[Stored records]

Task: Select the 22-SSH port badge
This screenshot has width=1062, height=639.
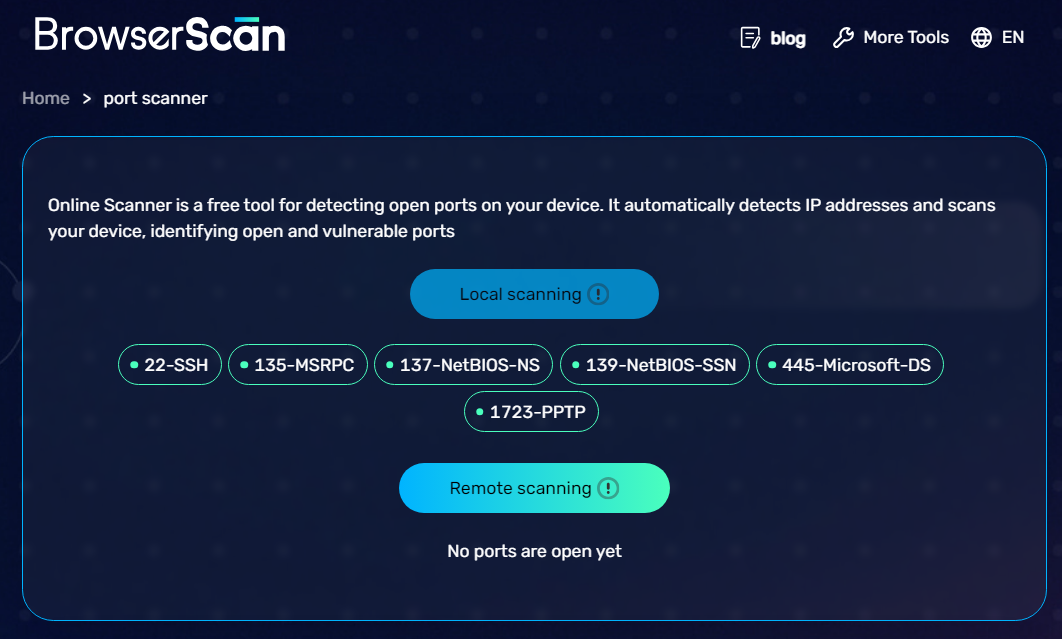Action: pos(169,364)
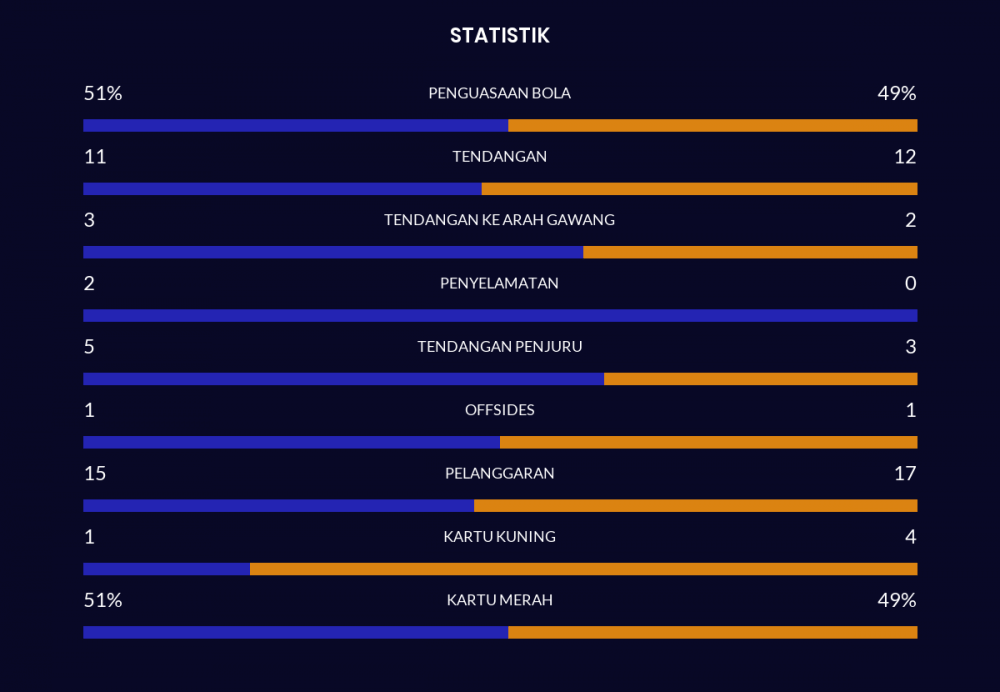Viewport: 1000px width, 692px height.
Task: Click the OFFSIDES stat label
Action: tap(499, 410)
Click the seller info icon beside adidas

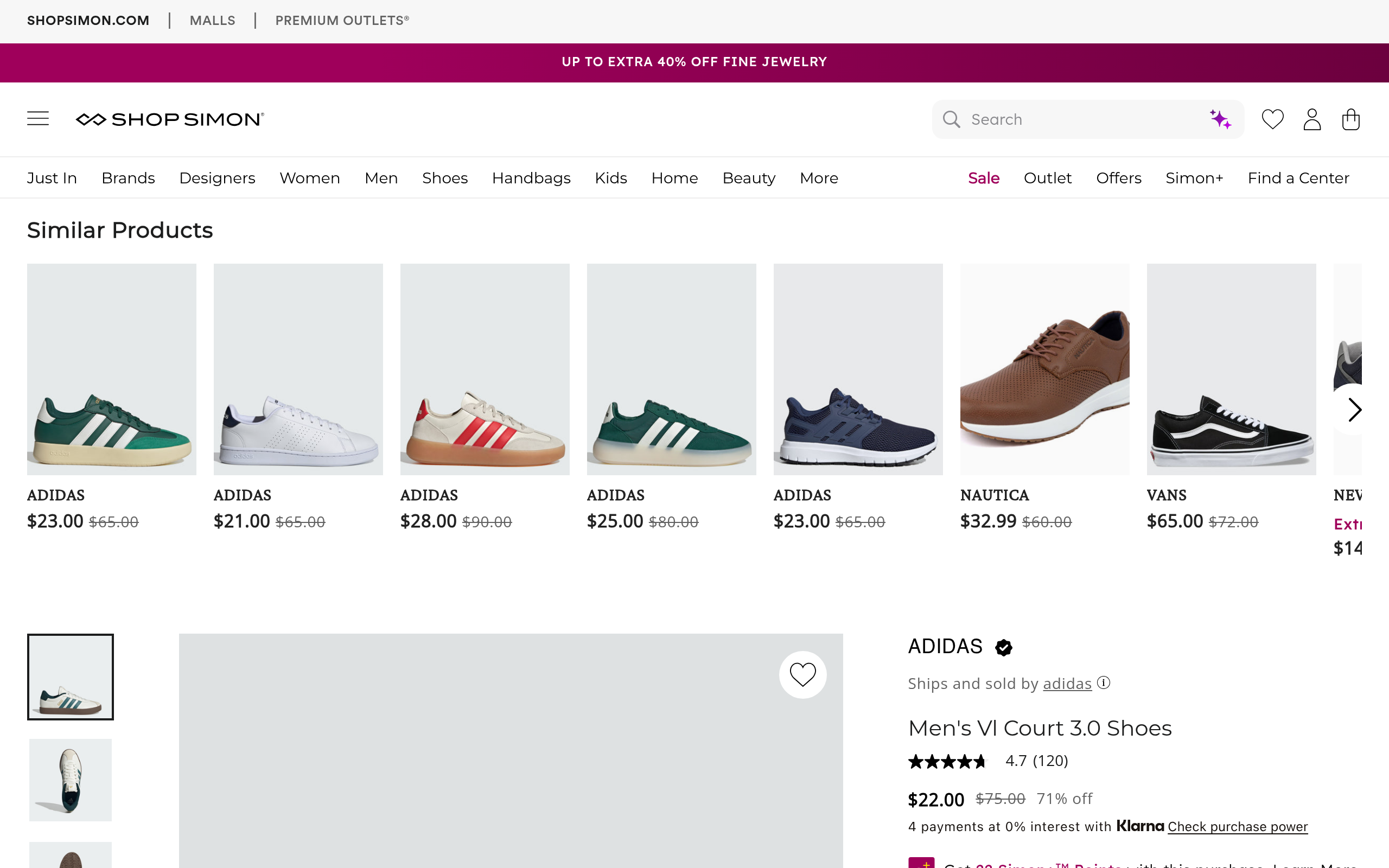(x=1103, y=682)
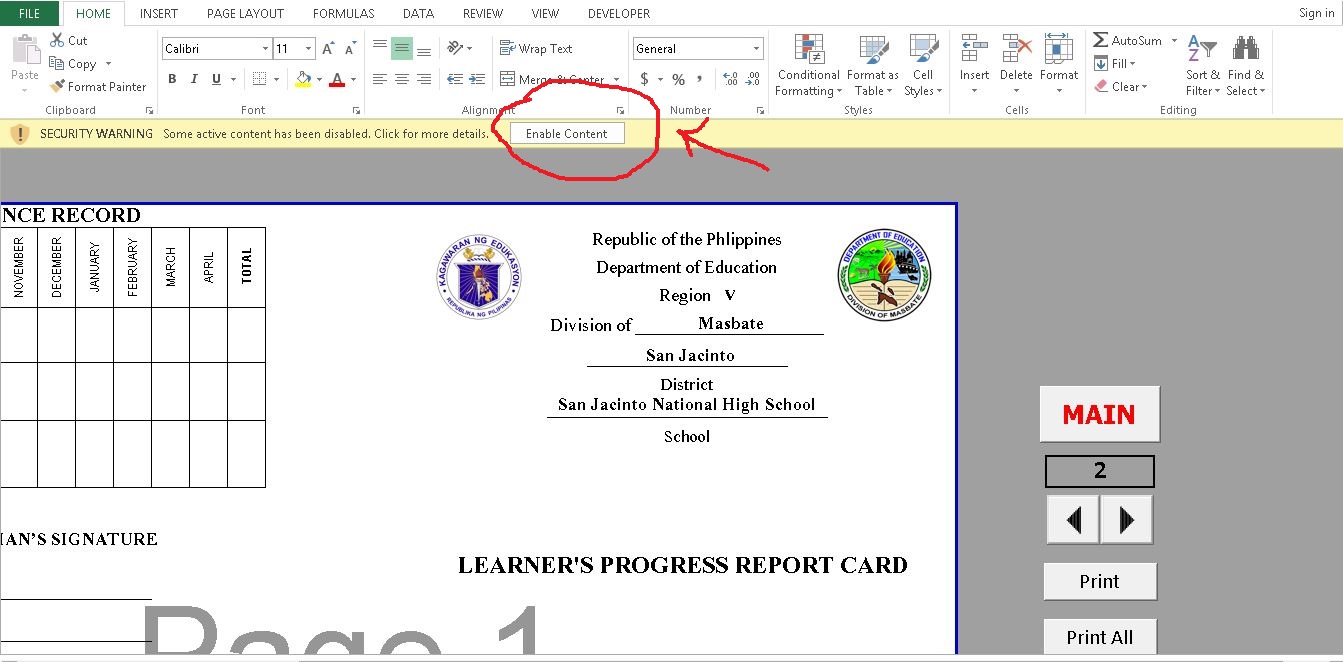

■ What you will do ■
Find the line that contains "This screenshot has width=1062, height=639.". Reproduce it and every later line of the records exactly, minus the pictures.

■ Solved problem ■
This screenshot has width=1062, height=639.
Action: pos(169,364)
Viewport: 1000px width, 692px height.
Task: Click the OFFSIDES stat label
Action: tap(499, 410)
Click the seller info icon beside adidas

(x=1103, y=682)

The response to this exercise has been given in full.